B) “Compromisso novo no seu entusiasmo, nos seus métodos, na sua expressão”. Se as Comunidades são “novas”, haverão de se exercitar a criatividade, deixando-se conduzir em sua oração e discernimento, para colocar à disposição da Igreja o que entenderam do novo de Deus para o nosso tempo. Não esperamos de vocês apenas uma repetição do que outras formas de dedicação a Deus oferecem. Tenham a coragem de ousar! Preocupa-me a tendência de imitação da Vida Religiosa e a clericalização ou, pior ainda, o clericalismo nos membros das Comunidades. A matriz das Comunidades é a Teologia do Laicato desenvolvida a partir do Concílio Vaticano II. Os membros das Comunidades que se sentirem chamados ao sacerdócio deverão buscar uma forma mais mariana de vivê-lo, sabendo reencontrar, a cada dia, a raiz comunitária de seu ministério, exercendo-o a partir do Carisma a que foram chamados.

C) “Os Movimentos eclesiais e comunidades representam um dos frutos mais significativos daquela primavera da Igreja anunciada pelo Concílio Vaticano II”. Se pelos frutos se conhece a árvore (Mt 7,20), já é possível verificar, pela história já significativa de muitas das novas realidades eclesiais, o que floresceu no campo da Igreja. Por outro lado, acrescento que um dos rebentos mais significativos é a alegria. Ouso dizer que as Novas Comunidades têm como tarefa a alegria que é um dos frutos da ação do Espírito. “O fruto do Espírito é caridade, alegria, paz, paciência, afabilidade, bondade, fidelidade, brandura, temperança. Contra estas coisas não há lei. Pois os que são de Jesus Cristo crucificaram a carne, com as paixões e concupiscências. Se vivemos pelo Espírito, andemos também de acordo com o Espírito” (Gl 5, 22-25). Comuniquem a todos a perene jovialidade da Igreja.

Ouça: Novas Comunidades: "Portadoras de novidade"

D) “A fé sem ‘se’ nem ‘mas’ ”. Não é difícil percebeu que muitas das dificuldades encontradas pelas Novas Comunidades vêm da falta de testemunho de seus responsáveis e de seus membros. Isso conduz a uma perigosa generalização, na qual se julga o conjunto daquela realidade de Igreja.
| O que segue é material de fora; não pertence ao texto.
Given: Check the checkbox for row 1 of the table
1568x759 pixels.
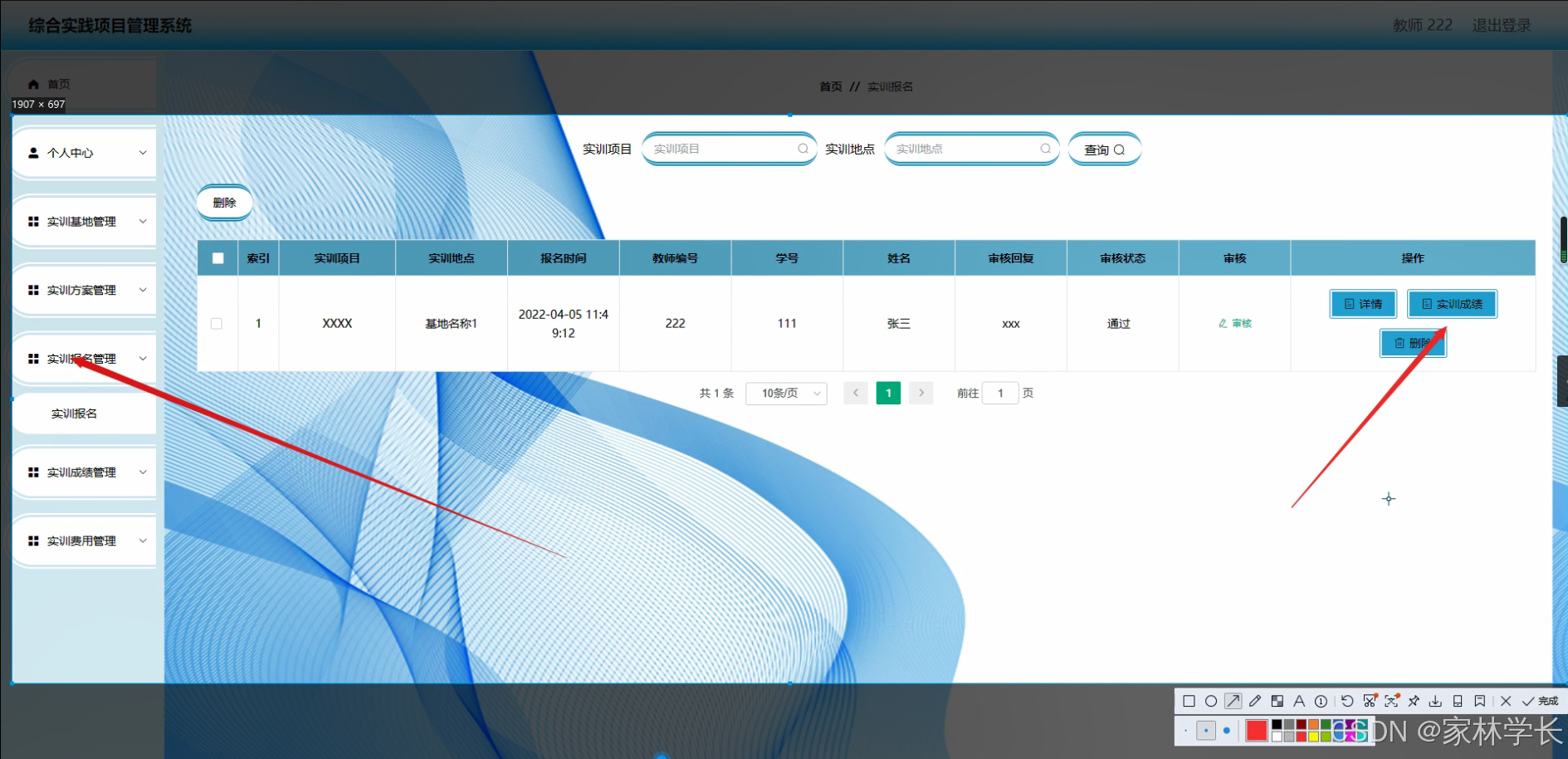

Esperamos de todos, como de resto esperamos de todos os segmentos de Igreja, um esforço imenso de superação das eventuais dificuldades. Cuidem de tornar prioritária a estrada mestra da santidade, segundo a recomendação do número 31 da Novo Millenio Ineunte: “É hora de propor de novo a todos, com convicção, esta medida alta da vida cristã ordinária: toda a vida da comunidade eclesial e das famílias cristãs deve apontar nesta direção. Mas é claro também que os percursos da santidade são pessoais e exigem uma verdadeira e própria pedagogia da santidade, capaz de se adaptar ao ritmo dos indivíduos; deverá integrar as riquezas da proposta lançada a todos com as formas tradicionais de ajuda pessoal e de grupo e as formas mais recentes oferecidas pelas associações e movimentos reconhecidos pela Igreja”.

E) “O elemento carismático, que oferece novas iniciativas, novas inspirações, nova animação”. O que vocês têm de melhor é o próprio carisma! E Carisma não é dado para a vaidade própria. Carisma é dom que está em nós para os outros!

F) Vida Evangélica! Com muita freqüência, depois de reclamar das estruturas da Igreja, Comunidades se organizam com um organograma pesado de governo, no qual o peso excessivo das autoridades que se constituem faz com que a vitalidade perene do Espírito não se manifeste. É bom esperar um tempo razoável, antes de se fazer estatutos, regras de vida, constituições…

G) “Conservar a comunhão com o Papa e os Bispos”. Sejam fiéis à inspiração do Senhor, submetam-na ao Bispo, em sua Diocese de origem. Quando um Bispo acolhe uma realidade de Igreja, saibam que, malgrado nossos limites pessoais, ali está presente o exercício de um Carisma próprio do Episcopado, o discernimento.

H) Os bispos esperam das Novas Comunidades um caminho de amadurecimento, na superação de exclusivismos e no estabelecimento de um fecundo caminho de diálogo.

4. MENSAGEM A ESTA CONFERÊNCIA, ENVIADA PELO SECRETÁRIO DE ESTADO, CARDEAL TARCISIO BERTONE, EM NOME DO SANTO PADRE:

Ao concluir a mensagem, o Cardeal manifestou as prioridades elencadas no encontro dos Movimentos e Comunidades em Bogotá, no último mês de Março, que quero propor como perspectivas para as Novas Comunidades:

a) Formação cristã,
b) Uma poderosa proclamação diante do mundo,
c)  Um estilo missionário consistente,
d) Uma preocupação com os mais pobres, com os que sofrem e com os excluídos.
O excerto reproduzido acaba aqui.